- YOUR TASK -
Pictures found in the material must be left out, and every line returned as written.

>>>

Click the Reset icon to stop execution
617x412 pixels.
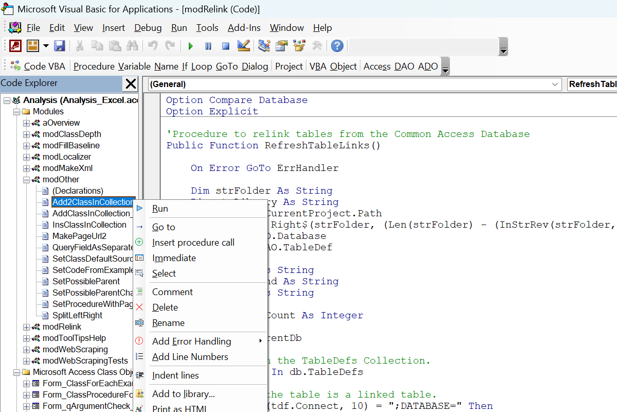click(225, 46)
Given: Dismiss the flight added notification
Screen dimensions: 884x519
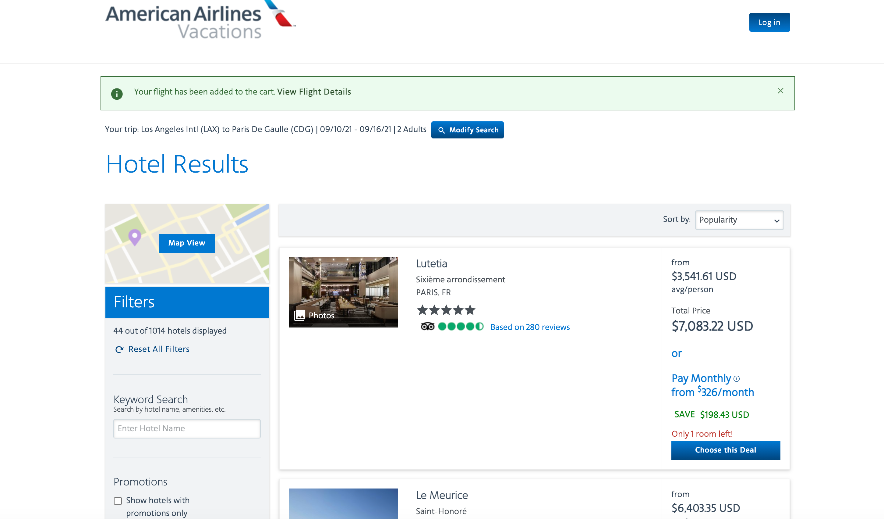Looking at the screenshot, I should 780,91.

<<<

- YOUR RESPONSE -
Click the Reset icon to stop execution
617x412 pixels.
click(225, 46)
Given: Dismiss the flight added notification
Screen dimensions: 884x519
Looking at the screenshot, I should 780,91.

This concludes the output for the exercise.